Return every line from the one with "This screenshot has width=1456, height=827." through the one with "Task: Click the Mon 18:00 time axis label", inclusive, exactly as it appears below.

Supplied information
= = =
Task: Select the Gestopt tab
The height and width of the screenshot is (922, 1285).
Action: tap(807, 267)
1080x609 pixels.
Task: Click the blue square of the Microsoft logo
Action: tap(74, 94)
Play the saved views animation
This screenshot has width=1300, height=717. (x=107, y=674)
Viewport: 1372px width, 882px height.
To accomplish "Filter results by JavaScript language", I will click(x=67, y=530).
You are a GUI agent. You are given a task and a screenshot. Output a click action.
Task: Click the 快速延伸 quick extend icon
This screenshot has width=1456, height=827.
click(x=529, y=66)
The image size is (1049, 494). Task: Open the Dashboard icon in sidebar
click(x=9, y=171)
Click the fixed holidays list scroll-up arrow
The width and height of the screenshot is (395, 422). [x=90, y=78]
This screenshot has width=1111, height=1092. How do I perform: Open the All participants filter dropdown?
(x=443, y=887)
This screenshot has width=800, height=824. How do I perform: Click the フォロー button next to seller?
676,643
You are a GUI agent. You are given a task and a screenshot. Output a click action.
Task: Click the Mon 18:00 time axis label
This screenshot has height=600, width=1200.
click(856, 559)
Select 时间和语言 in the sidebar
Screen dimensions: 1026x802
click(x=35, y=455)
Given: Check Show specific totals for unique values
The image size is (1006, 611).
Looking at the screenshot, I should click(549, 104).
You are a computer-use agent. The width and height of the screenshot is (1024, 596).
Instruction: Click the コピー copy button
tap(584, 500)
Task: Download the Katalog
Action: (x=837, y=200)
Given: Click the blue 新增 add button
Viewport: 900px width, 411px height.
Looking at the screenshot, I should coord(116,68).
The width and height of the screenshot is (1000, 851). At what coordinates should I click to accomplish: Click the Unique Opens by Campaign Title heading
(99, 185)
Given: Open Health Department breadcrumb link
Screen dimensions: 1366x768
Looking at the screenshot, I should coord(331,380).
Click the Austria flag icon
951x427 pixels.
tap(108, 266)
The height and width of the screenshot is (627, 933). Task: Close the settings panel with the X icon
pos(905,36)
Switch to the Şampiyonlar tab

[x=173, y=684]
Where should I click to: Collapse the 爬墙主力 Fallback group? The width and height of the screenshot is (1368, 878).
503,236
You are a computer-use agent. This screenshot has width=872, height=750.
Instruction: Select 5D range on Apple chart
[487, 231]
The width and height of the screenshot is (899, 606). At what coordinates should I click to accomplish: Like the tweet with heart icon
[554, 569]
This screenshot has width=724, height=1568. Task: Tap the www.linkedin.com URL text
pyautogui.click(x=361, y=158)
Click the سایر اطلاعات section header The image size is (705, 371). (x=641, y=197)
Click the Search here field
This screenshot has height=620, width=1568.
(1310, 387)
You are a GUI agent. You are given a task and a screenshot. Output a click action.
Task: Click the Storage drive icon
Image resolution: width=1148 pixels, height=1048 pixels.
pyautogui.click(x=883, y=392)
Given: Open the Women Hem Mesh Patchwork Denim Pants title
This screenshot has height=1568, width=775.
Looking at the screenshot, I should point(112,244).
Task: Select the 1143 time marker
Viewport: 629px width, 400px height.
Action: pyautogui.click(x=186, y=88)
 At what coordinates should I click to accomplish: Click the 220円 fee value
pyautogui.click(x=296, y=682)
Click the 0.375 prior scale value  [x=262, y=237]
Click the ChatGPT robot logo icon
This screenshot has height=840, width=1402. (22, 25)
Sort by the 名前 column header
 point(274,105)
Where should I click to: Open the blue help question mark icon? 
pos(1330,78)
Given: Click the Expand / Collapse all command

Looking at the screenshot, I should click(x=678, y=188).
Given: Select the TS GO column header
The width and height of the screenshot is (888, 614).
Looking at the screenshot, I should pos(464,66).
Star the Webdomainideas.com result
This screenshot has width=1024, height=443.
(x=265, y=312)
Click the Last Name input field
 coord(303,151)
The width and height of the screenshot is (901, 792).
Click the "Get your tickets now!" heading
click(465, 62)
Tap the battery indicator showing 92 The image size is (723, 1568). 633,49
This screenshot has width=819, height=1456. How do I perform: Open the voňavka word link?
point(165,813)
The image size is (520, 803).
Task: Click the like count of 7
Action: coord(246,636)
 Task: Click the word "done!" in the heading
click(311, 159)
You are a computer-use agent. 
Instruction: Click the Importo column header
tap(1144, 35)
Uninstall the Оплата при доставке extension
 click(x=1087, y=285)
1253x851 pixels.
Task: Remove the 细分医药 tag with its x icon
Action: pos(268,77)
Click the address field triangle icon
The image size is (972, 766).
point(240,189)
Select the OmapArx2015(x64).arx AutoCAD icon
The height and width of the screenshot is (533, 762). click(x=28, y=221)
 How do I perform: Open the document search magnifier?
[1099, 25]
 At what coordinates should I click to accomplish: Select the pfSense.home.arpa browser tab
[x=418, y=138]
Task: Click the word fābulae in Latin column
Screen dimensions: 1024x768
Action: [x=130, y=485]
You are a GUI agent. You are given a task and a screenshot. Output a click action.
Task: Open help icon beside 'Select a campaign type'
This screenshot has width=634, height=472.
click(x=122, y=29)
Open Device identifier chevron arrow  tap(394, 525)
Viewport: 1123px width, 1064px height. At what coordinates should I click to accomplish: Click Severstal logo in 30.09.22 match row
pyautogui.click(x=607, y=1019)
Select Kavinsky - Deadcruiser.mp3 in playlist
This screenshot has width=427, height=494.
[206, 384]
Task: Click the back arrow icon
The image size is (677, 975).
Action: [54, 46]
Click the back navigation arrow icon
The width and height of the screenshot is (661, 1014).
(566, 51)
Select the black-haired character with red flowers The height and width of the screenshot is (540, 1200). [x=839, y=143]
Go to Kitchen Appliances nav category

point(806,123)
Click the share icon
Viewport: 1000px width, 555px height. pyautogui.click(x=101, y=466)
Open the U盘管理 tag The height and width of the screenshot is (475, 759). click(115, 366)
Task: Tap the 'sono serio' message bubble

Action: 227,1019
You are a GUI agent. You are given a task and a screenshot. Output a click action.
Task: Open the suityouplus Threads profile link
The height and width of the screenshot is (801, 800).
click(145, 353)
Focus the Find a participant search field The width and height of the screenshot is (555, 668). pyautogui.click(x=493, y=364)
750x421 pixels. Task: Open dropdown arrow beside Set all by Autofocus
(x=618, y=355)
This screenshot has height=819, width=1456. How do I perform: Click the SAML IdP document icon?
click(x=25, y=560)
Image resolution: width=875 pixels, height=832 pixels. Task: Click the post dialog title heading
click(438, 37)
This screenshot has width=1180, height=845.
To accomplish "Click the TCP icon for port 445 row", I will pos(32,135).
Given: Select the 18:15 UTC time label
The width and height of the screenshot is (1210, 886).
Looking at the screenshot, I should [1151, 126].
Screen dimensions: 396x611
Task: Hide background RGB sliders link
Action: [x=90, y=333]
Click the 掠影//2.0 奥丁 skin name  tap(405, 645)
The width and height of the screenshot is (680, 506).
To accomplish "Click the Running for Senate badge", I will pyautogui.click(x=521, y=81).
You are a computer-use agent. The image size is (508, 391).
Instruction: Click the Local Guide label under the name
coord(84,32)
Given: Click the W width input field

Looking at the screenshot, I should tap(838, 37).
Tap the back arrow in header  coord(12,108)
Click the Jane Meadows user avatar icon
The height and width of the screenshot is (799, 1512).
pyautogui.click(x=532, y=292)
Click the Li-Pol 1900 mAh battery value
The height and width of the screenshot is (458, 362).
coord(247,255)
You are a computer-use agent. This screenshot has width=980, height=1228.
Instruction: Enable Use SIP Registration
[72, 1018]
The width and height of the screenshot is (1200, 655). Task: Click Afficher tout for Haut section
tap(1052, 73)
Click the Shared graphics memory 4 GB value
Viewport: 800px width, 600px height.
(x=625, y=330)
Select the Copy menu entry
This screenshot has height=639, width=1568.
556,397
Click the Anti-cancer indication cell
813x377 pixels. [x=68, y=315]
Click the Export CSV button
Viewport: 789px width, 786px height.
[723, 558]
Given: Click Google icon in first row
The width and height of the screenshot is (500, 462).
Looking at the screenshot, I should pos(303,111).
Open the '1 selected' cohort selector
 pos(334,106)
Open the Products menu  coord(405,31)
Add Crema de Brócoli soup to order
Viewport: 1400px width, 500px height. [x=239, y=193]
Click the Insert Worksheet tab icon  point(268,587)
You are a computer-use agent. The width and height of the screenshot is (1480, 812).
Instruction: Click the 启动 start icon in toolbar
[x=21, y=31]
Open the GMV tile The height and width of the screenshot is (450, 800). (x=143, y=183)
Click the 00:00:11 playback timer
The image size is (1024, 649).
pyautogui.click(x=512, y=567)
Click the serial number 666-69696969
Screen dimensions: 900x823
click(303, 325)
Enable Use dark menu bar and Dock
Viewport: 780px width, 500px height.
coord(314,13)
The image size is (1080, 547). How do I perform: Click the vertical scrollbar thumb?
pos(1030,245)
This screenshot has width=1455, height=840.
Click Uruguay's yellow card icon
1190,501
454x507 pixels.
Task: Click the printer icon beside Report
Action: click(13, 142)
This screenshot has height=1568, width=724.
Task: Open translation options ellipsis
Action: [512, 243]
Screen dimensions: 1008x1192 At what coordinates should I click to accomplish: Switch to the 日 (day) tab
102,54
= = =
Solution to this exercise
This screenshot has width=1456, height=827.
click(x=529, y=66)
The image size is (1049, 494). Task: Open the Dashboard icon in sidebar
click(x=9, y=171)
Click the fixed holidays list scroll-up arrow
The width and height of the screenshot is (395, 422). [x=90, y=78]
This screenshot has width=1111, height=1092. How do I perform: Open the All participants filter dropdown?
(x=443, y=887)
This screenshot has width=800, height=824. How do I perform: Click the フォロー button next to seller?
676,643
You are a GUI agent. You are given a task and a screenshot. Output a click action.
Task: Click the Mon 18:00 time axis label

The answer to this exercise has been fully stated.